→ What the task requires:
The job is to output exactly the lines that run from the start of the entries through the line containing "Viewport: 1141px width, 761px height.", pictures omitted.

→ Stored data:

++++

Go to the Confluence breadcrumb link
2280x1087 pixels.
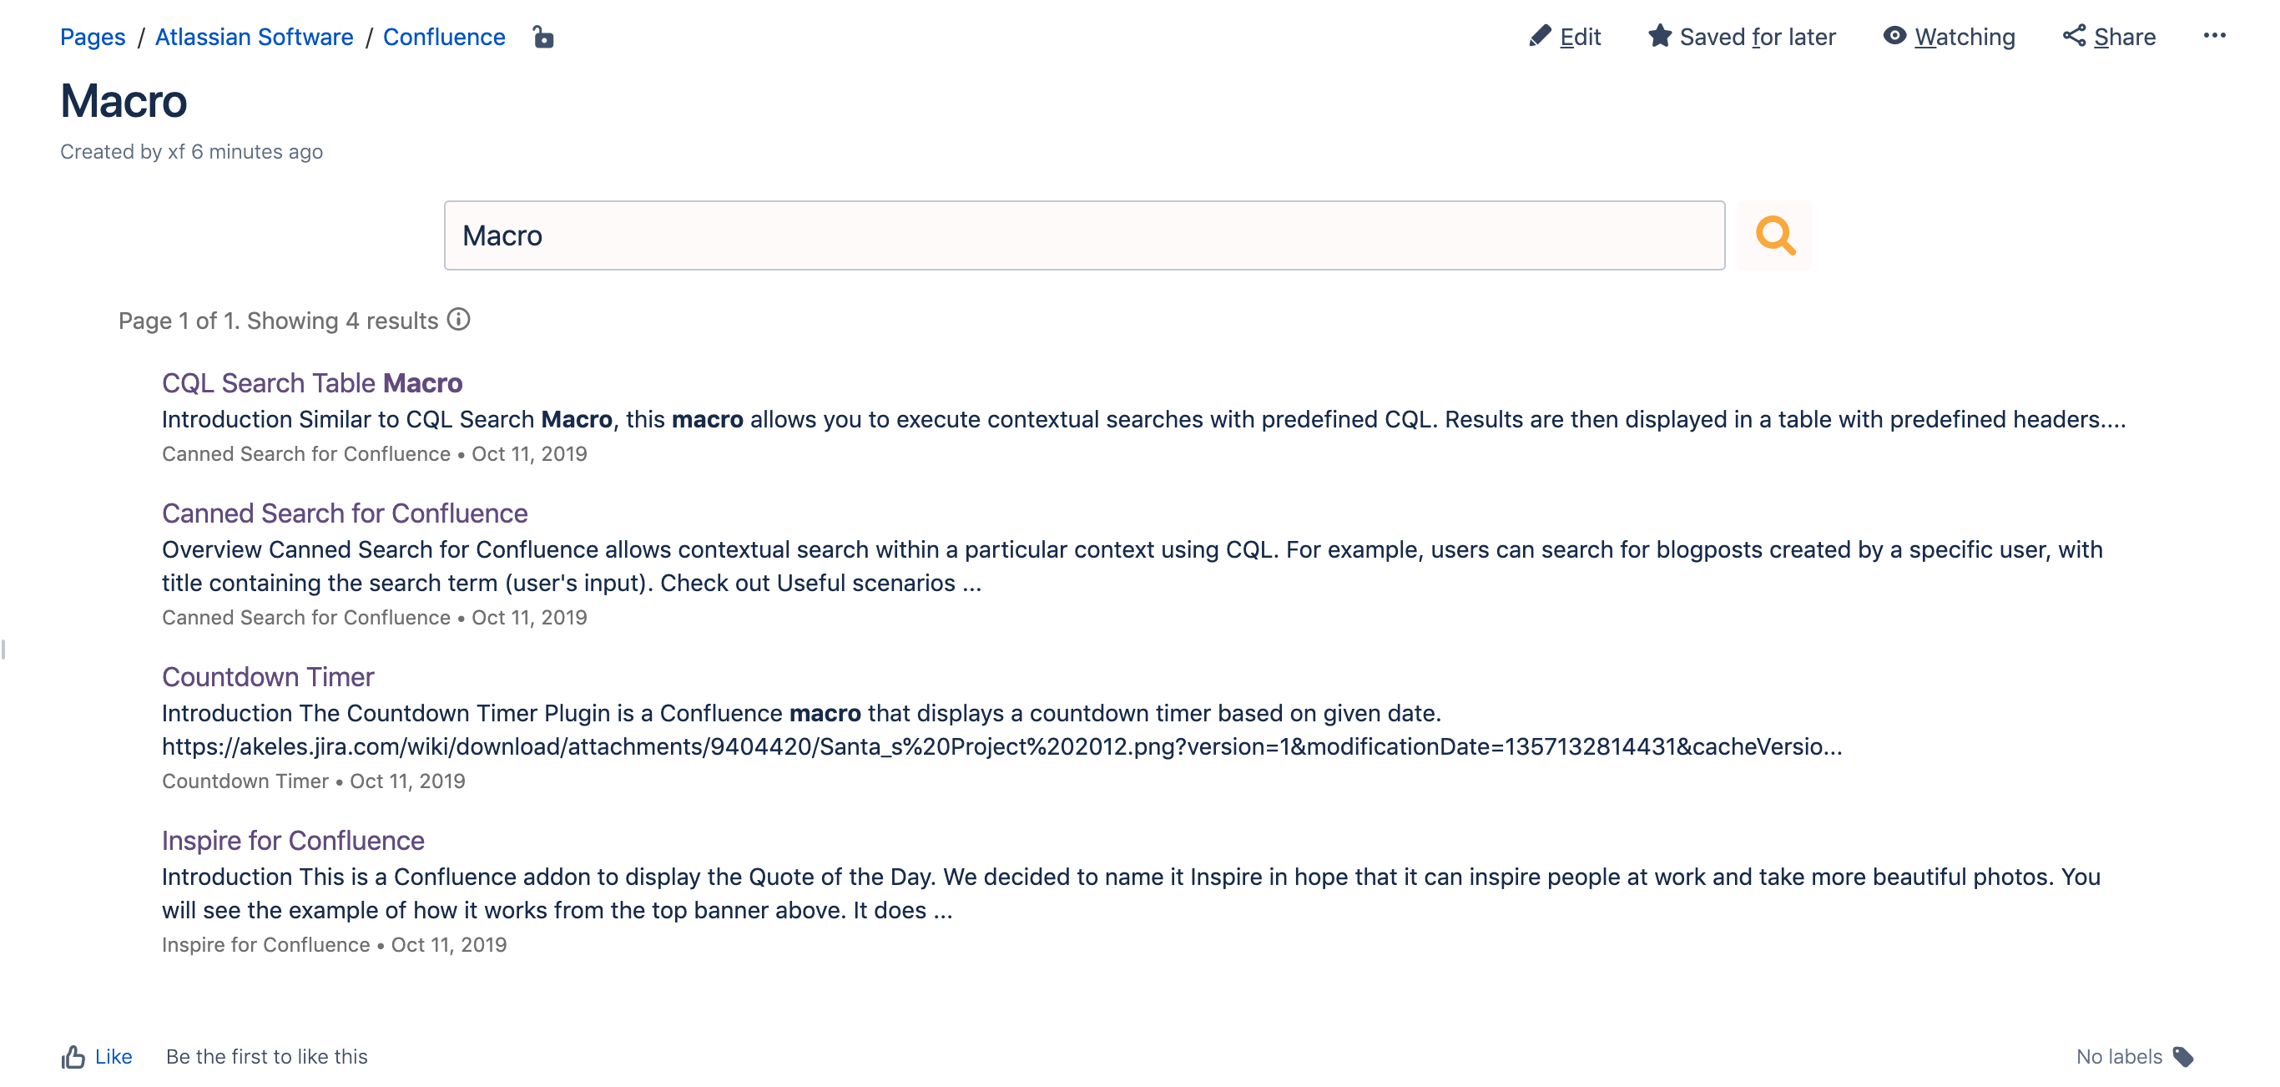click(443, 37)
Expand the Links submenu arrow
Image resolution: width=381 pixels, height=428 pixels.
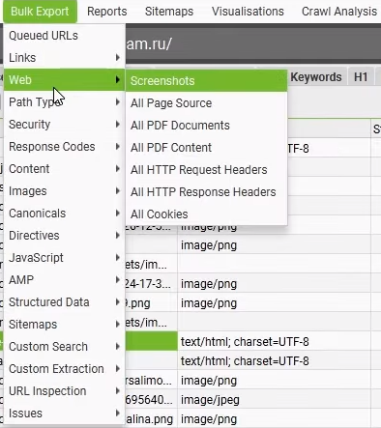coord(118,58)
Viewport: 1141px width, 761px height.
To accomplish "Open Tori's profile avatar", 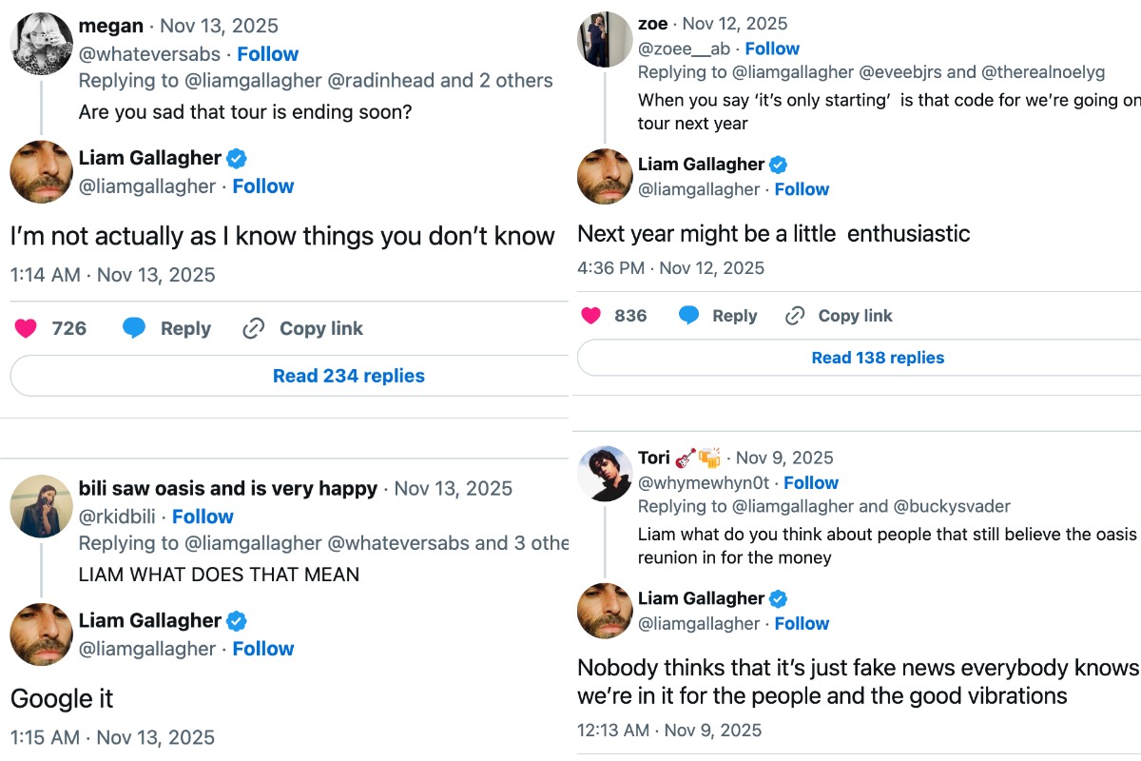I will click(605, 473).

++++

→ Your solution:
Go to the Confluence breadcrumb link
2280x1087 pixels.
click(443, 37)
Expand the Links submenu arrow
Image resolution: width=381 pixels, height=428 pixels.
coord(118,58)
Viewport: 1141px width, 761px height.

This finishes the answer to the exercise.